Chris credits his success, in part, to the skills and training he received in OR. “Not a day goes by that I don’t use the my education and background”, he said. Before the talk, he told me a story of talking to executives of a large retailer and noticing that the problem they were faced with could be solved by linear programming, and the duals actually would give the information they needed. It is nice seeing a CEO still thinking that way! Most of the time, of course, the OR background comes through in the analytical, data-driven way he makes the tremendous number of decisions a CEO must make.

His talked revolved around six themes:

  1. Insight
  2. Importance
  3. Simplicity
  4. Robustness
  5. Breakthrough
  6. Three Secrets (that aren’t secrets at all)

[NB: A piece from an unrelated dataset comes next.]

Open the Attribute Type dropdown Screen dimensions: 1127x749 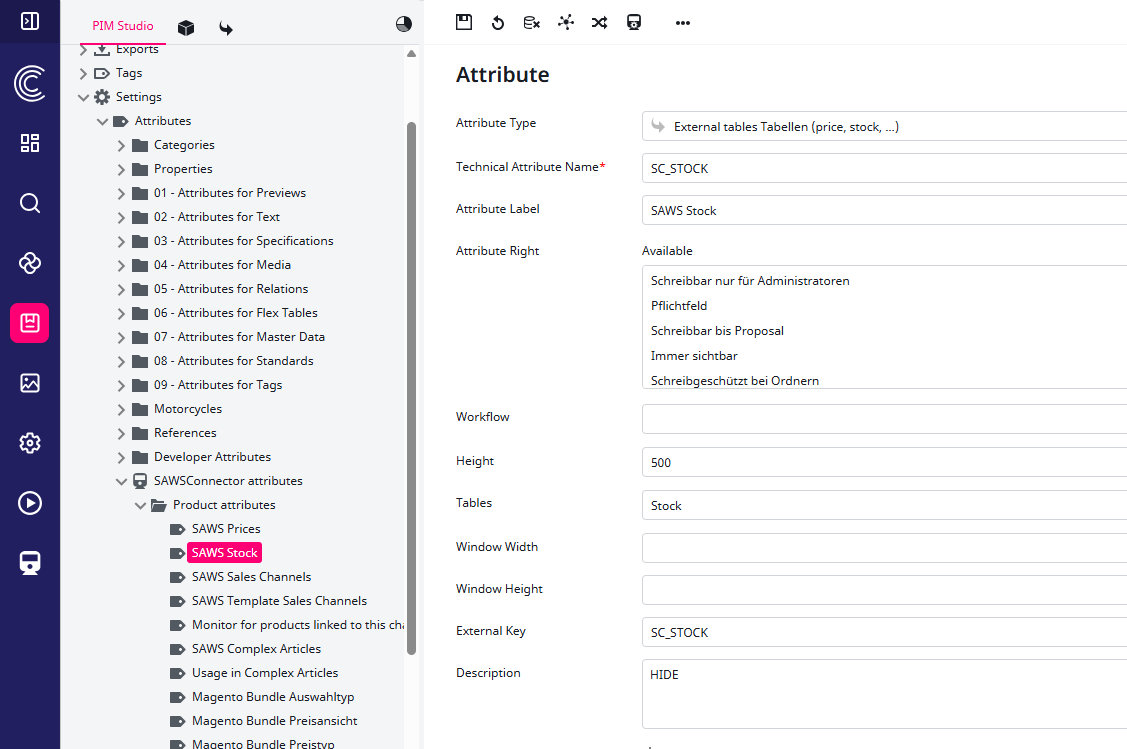pos(884,127)
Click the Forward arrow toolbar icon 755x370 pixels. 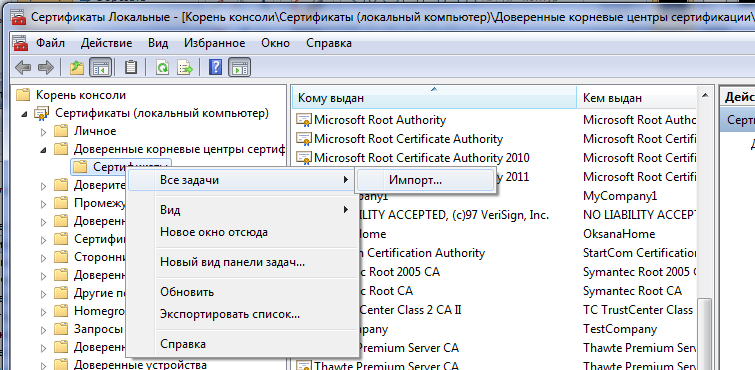click(x=45, y=68)
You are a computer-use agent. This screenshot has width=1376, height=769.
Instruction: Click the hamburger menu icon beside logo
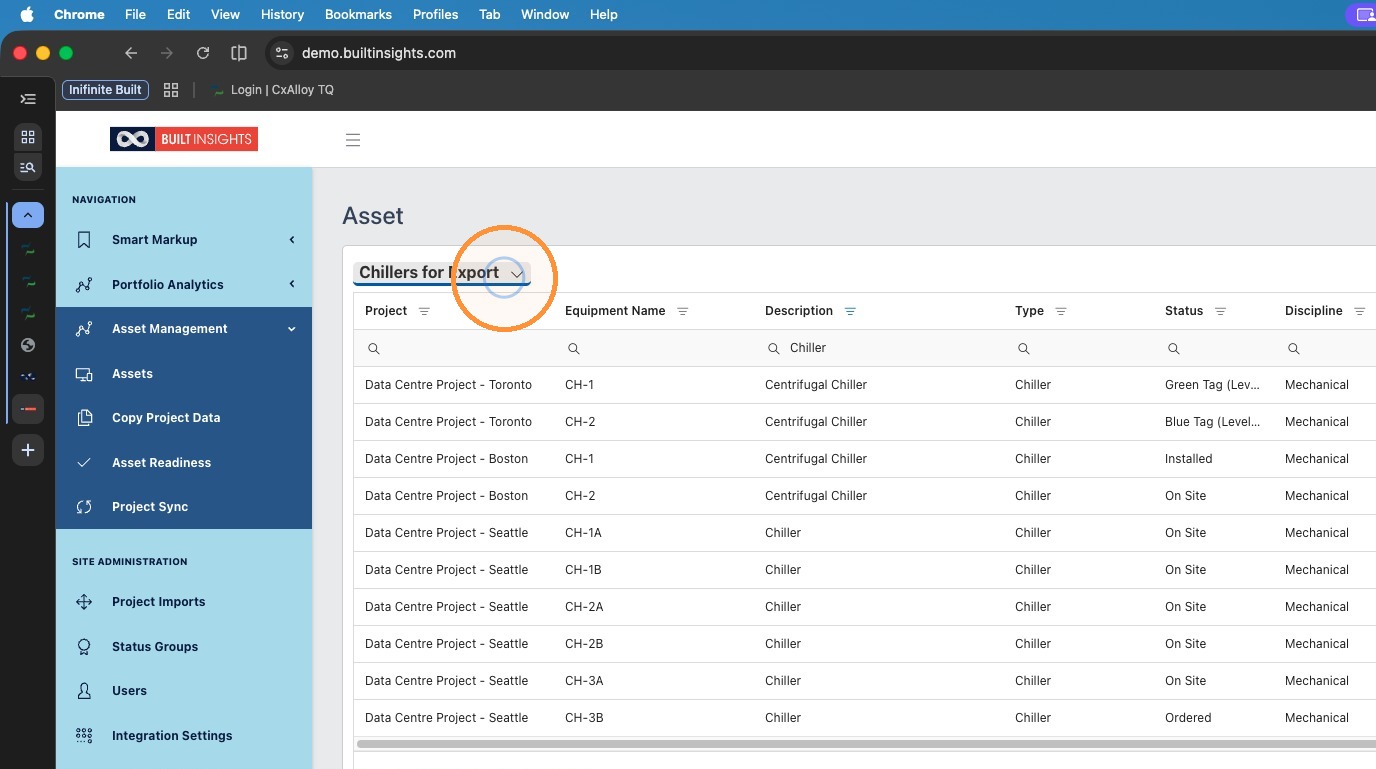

The talk was peppered with quotes and thoughts from his experiences. For instance, on insight, he noted that it was less important that a variable had a value than understanding why a variable had that value. Once you have that understanding, you are able to give senior executives the walk-away piece of information they need.

One point that really hit home was during his discussion on breakthrough: the need to understand things in perhaps radically different ways. As Chris said: “It is what you don’t know that you don’t know where you find the breakthrough”. During this discussion, he drew a distinction between “Making things better” versus “Making better things”. In operations research, we spend an awful lot of time on making things better: we improve schedules, we reassign work forces, we design transportation systems. And this is important! But even more important is to use the insights we have to create breakthroughs on processes and products to result in better things. The example he gave was a project we had worked on together for Motorola. Together, we figured out a better way to schedule a particular machine making printed circuit boards and we cut the time needed to make these boards by 10% or so, which saved the company millions. But the next step is one we could see: we gained insight into how to redesign the board to result in enormous savings. The redesign went against all the common wisdom, since it involved much more expensive components, but the system-wide savings would dwarf those immediate costs.

The “three secrets” that aren’t secrets are:

  1. No one cares how smart you are (though Chris bonded with the audience by saying how smart us OR people are): people care about how you can help them … speak their language.
  2. If you dare to make better things, you will push against the status quo and need courage in your convictions
  3. There is no right way to do the wrong thing. Solve the right problem or don’t solve anything.

This summary can only give the bare bones of Chris’ talk. By backing up his thoughts with concrete examples from his experience (particularly his OR experience), he gave a talk that I found both insightful and inspiring!